∴抱擁で迎え入れて
ごぽり、水の中にゆっくりとゆっくりと沈んでいくような。冷たい何かが肌を撫でて、そして纏わり付く。四肢を搦め捕られる。ぎちり、ぎゅう。まるで逃しはしないとでも言いたげに。そんなことをしなくったって、僕に逃げる気はないというのに。
「溺れる」じゃなくて「沈む」と形容した理由は、別に苦しくはないからだ。だから「逃げる」という思考は働かない。浮力よりも重力に加勢をするように僕の体はゆっくり沈む。「逃げる」イコール「浮かぶ」なのかは僕自身もよくわかっていないのだけれど。
とても非現実的なのは、恐らくはこれが夢だからだろう。稀にこんなことが起こるのだと、人づてに聞いたことがある。なるほど、確かに。不思議で不思議で仕方がないのだけれど不安はなかった。変な感覚だ。
周りを揺らぐ透明な雫は、その膨大な量のために捉らえることは不可能だった。手をお椀のように丸めても、さて、そこに水は貯まっているのかいないのか。水を撫でている感覚はあるけれど、目に見えているのは空っぽのお椀だけ。触覚と視覚がそれぞれに別々の情報を伝えてくるものだから一体何が正しいのか、判断をつけかねる。それもつかの間。どうでもいい。一旦思考を手放してしまえば、それは漂う波に攫われてしまった。特に名残惜しいこともないので放っておくことにする。
沈む、日の光を反射しながら遠ざかっていく水面を仰ぎながら、そこに揺れる視界を写しながら。空気を吐き出すこともしないで、密閉された水中空間。漂うにはやっぱり重力が邪魔だった。沈んでいく、搦め捕られたまま。沈む、沈む、沈む‥‥‥‥‥‥
「‥‥‥何してるの、兄さん」
「ばれたか」
背中が熱い。多分兄さんは僕の後頭部でも見ながらしてやったりな顔でも浮かべているのだろう。幸か不幸か、僕達は双子だった。それくらいは直接見なくったってわかる。
ぎちり、ぎゅう。細腕に見合わない怪力が、僕のことを逃がしはさせない、と、いまだに僕を縛り付け、否、抱きしめていた。呆れた兄貴だ。「溜め息をつくと幸せが逃げるんだぜ?」「余計なお世話だよ」からかうような口調をあえて切り捨ててやれば何が楽しいのかくつくつと笑い声。たかが数時間早く生まれただけで年上ぶる癖は何時になったら治してくれるのやら。
「そろそろ離してくれないかな」
「えぇー?どーしよーかなー?」
「からかわないでくれ」
きっとニタニタ笑っているであろう、相変わらずの口調に嫌気すら差してくる。「兄さん、」少し強めの語調で吐き出せば、そんなピリピリするなよって能天気窮まりない返事が返ってきた。一体誰のせいだ、誰の。僕の不満を感じ取ったのだろうか、「しょーがねぇなぁ」と、やっぱり勿体振ったセリフと共にさっきまでの拘束は一体何だったんだと言うくらいには呆気なく兄の腕が僕を離れていった。それはそれでどうも味気無い。‥‥‥気がする。

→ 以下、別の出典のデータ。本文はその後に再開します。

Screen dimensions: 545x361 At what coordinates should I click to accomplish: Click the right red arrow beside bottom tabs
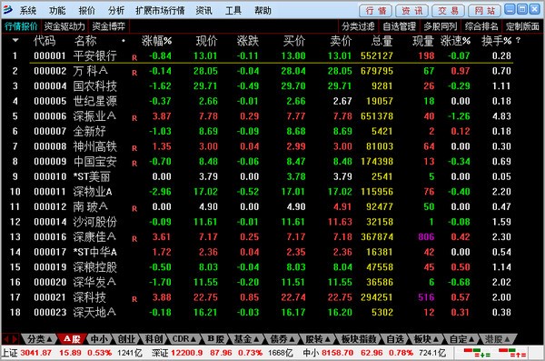click(x=15, y=338)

「‥‥‥ともかく、寝込みを襲うだなんて聞いてないよ」
「言ったら承諾してくれたのか?」
「それとこれとは別問題だ」
「ほらみろ」
体を捩って、正面から見据えた兄はとても自分とは似つかない。もしかして、あまりにも二人は近すぎたからその反動がこの極端な相違に現れてしまったのだろうか。
コチラを向く兄さんの澄んだ青は水を思わせた。清らかでおおらかな、どちらかと言えば海水よりも淡水に近い。頼りきってしまうにはそこはあまりにも狭いけれど、そこにしか住むことができない魚のように、自分もまた、泥へと沈んでいくのだろう。一緒に、と思うのはエゴか。
「‥‥‥兄さん、」
「んー?なんだ雪男ー?」
「これからも、ずっと僕達は一緒なんだよね」
我ながら随分幼稚な発言だった。キョトンとした兄さんが瞬きを二回、そのあと勿体振るように大きく息する。だから兄貴ぶるのはやめて欲しいんだって。